__Problem__.
Answer these questions from the text on immigrant entry earnings in Canada.
(a) In what year were the immigrant selection rules changed?
(b) Over the first 10 years in Canada, what were the relative returns to a bachelor's degree for immigrant males at the top of the earnings distribution?
(c) What share of working-age immigrants at the bottom of the distribution in the 2000 entering cohort had university degrees?

__Text to read__.
The changes to the immigrant selection rules in 1993 were very successfully implemented. The educational attainment of entering immigrants increased dramatically between the early 1990s and 2000, as did the proportion in the 'skilled economic' class. Earlier research showed that these changes in immigrant characteristics had relatively little effect on chronic low income, or the likelihood of entering or exiting low income. The earnings analysis in this paper suggests that changing education and immigrant class characteristics did result in an improvement in mean entry earnings over the 1990s, as did an expanding economy.

However, there was significant variation across the earnings distribution in the degree of this improvement. The raw data show that entry earnings gains over the 1990s were much greater among higher paid immigrants than their lower paid counterparts. The research asks specifically to what extent the rising educational attainment and rising shares in the skilled economic class contributed to earnings gains at the bottom and top of the earnings distribution. The results suggest that these changing characteristics resulted in significantly higher entry-earnings during the 1990s among higher paid immigrants, but in little improvement in earnings among their lower paid counterparts, even though the educational attainment of immigrants increased dramatically at both the bottom and top of the distribution.

As noted, this difference in outcomes between the bottom and top of the earnings distribution was not the result of less change in characteristics at the bottom of the earnings distribution. The significant rise in educational attainment and proportion in the skilled economic class over the 1990s was observed across the entire distribution, for both men and women.

To a considerable extent, an increasing number of highly educated entering immigrants were unable to convert their education to higher earnings and hence found themselves at the bottom of the earnings distribution. The relative returns to a bachelor's degree (relative to immigrants with 11 or 12 years of schooling) during the first two full years in Canada was negative among immigrant males at the 15th percentile of the earnings distribution, while they were around 13% for those at the 90th percentile of the distribution. Even over the first 10 years in Canada, relative returns to a bachelor's degree for immigrant males were around 4% among those at the bottom of the distribution, and 20% at the top. Many university-educated entering immigrants found themselves at the bottom of the earnings distribution because of these low returns. Further, the proportion of working-age immigrants at the bottom of the distribution who had university degrees was increasing, from 24% among the 1991 entering cohort, to 51% for the 2000 entering cohort. Similarly, the skilled economic class designation did not result in any higher earnings than those observed among the family class for immigrants at the bottom of the distribution, although skilled workers at the top earned significantly more than their family class counterparts.

Changes in characteristics during the 1990s induced by the changes in the immigrant selection rules did increase mean earnings and were very effective at improving economic outcomes for those who could take advantage of the higher levels of education and skilled economic class designation. But there were large numbers for whom this did not happen. There are a number of potential reasons for this outcome, as discussed in the conclusion.

__Excerpted records__.
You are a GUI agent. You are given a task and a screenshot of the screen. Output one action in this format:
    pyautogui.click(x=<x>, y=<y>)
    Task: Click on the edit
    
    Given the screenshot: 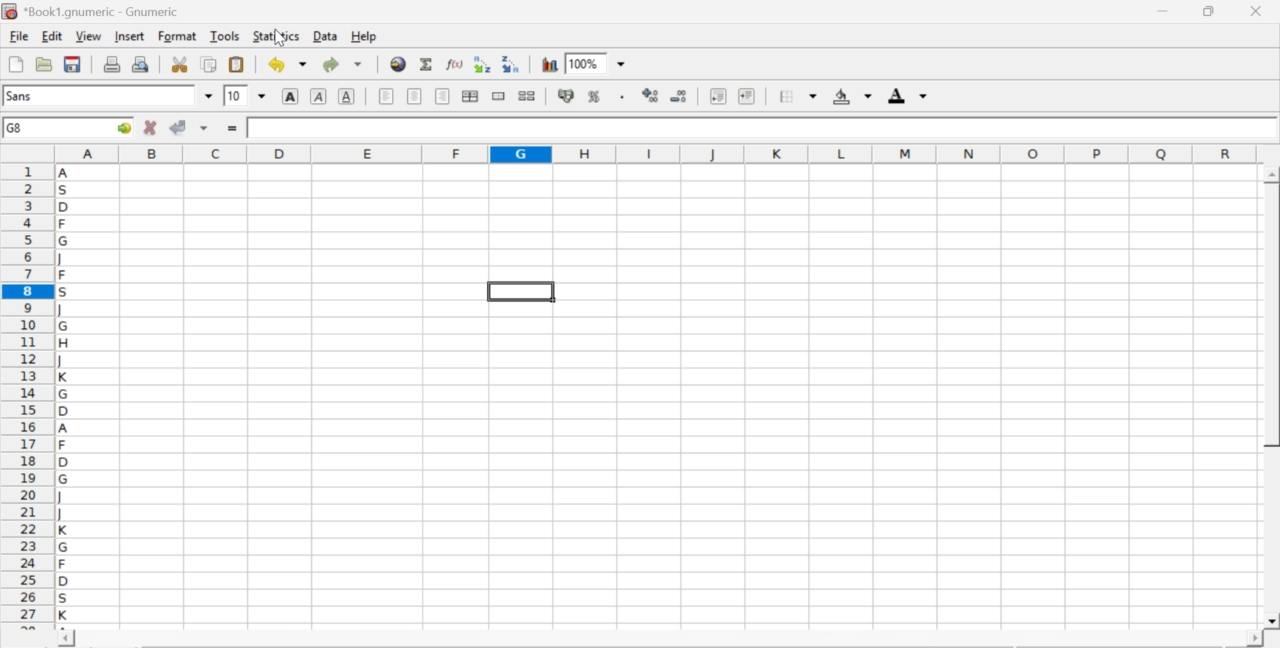 What is the action you would take?
    pyautogui.click(x=52, y=36)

__Exercise output__.
(a) 1993
(b) Around 20%
(c) 51%